All user input is validated through the internal/validation package, which wraps go-playground/validator. Validation rules are declared in OpenAPI specs via x-oapi-codegen-extra-tags and enforced at runtime by handler calls to validation.Struct() or validation.Var().

Validation rules

  • Required fields use validate: "required,..." — the field must be present and non-zero.
  • Optional fields use validate: "omitempty,..." — validation is skipped when the field is absent or zero-valued.
  • Enum constraints use validate: "oneof=a b c" to restrict values.
  • Cross-field validation uses required_without / excluded_with for mutually exclusive fields (e.g., cron schedule vs interval).

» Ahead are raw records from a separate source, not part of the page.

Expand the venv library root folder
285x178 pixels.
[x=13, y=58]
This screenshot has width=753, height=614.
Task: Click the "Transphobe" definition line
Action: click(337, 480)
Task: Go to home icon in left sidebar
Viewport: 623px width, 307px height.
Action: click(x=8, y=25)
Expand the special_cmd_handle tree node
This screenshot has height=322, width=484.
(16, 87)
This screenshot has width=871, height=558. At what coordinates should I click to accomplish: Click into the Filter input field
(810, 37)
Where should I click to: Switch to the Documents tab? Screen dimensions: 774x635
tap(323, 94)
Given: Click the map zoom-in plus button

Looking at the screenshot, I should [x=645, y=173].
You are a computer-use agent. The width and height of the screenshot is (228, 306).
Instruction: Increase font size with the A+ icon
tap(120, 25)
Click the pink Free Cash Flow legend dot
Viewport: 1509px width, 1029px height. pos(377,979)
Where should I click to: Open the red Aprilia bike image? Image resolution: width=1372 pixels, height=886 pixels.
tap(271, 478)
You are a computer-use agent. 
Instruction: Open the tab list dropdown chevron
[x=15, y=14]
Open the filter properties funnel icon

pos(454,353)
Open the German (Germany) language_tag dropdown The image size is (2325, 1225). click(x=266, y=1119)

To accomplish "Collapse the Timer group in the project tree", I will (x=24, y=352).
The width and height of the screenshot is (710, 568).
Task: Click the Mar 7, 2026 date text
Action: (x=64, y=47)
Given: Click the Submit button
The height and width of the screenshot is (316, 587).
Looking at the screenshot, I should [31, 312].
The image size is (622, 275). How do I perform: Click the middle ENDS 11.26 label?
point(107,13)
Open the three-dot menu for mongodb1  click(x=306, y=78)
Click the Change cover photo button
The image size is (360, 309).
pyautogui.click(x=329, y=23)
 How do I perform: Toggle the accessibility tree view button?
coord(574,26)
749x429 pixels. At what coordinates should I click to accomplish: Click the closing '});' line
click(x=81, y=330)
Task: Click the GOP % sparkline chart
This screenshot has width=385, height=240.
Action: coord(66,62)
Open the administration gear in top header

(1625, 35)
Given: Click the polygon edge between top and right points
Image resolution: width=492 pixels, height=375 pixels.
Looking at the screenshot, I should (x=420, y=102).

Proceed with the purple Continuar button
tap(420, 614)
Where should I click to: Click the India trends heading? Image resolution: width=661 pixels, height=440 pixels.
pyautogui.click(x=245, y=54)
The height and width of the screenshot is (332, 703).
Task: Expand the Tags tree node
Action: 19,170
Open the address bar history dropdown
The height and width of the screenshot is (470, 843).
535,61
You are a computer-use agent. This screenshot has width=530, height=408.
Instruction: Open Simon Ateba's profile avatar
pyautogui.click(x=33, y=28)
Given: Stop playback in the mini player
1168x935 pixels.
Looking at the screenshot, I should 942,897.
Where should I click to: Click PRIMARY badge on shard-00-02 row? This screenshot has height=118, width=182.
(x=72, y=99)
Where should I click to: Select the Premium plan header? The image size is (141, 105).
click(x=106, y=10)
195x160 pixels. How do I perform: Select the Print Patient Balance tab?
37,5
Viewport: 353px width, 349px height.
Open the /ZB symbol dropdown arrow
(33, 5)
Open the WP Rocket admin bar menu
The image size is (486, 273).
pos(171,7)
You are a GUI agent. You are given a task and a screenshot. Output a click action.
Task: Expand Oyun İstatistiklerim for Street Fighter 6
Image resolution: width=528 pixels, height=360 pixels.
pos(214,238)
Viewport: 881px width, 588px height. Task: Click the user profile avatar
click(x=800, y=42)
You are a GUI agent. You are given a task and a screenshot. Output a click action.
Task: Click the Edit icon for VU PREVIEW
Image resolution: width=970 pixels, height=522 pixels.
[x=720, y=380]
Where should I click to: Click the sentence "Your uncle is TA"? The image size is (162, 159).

Update endpoints with all-optional fields

When a PUT endpoint has all optional fields (e.g., user update, group update, cron update), use validation.AtLeastOneField(request.Body) to reject empty bodies with a 400. This prevents clients from sending meaningless no-op updates or, worse, triggering destructive defaults. Place this call after validation.Struct():

if errMsg, ok := validation.Struct(request.Body); !ok {
return gen.PutXxx400JSONResponse{Error: &errMsg}, nil
}

if errMsg, ok := validation.AtLeastOneField(request.Body); !ok {
return gen.PutXxx400JSONResponse{Error: &errMsg}, nil
}

Defense-in-depth pattern

When validation.Struct() cannot currently fail (all fields use omitempty), keep the call with a comment explaining why. This guards against future field additions breaking validation silently:

// Defense in depth: current fields use omitempty so validation
// always passes, but guards against future field additions.
if errMsg, ok := validation.Struct(request.Body); !ok {
return gen.PostXxx400JSONResponse{Error: &errMsg}, nil
}

This pattern applies to action endpoints (power, docker stop) where an empty body is valid — unlike update endpoints which must use AtLeastOneField.

Before committing

Run just ready before committing to ensure generated code, package docs, formatting, and lint are all up to date:

just ready

Branching

All changes should be developed on feature branches. Create a branch from main using the naming convention type/short-description, where type matches the Conventional Commits type:

  • feat/add-retry-logic
  • fix/null-pointer-crash
  • docs/update-api-reference
  • refactor/simplify-handler
  • chore/update-dependencies

When using Claude Code's /commit command, a branch will be created automatically if you are on main.

Commit messages

Follow Conventional Commits with the 50/72 rule:

  • Subject line: max 50 characters, imperative mood, capitalized, no period
  • Body: wrap at 72 characters, separated from subject by a blank line
  • Format: type(scope): description
  • Types: feat, fix, docs, style, refactor, perf, test, chore
  • Summarize the "what" and "why", not the "how"

Try to write meaningful commit messages and avoid having too many commits on a PR. Most PRs should likely have a single commit (although for bigger PRs it may be reasonable to split it in a few). Git squash and rebase is your friend!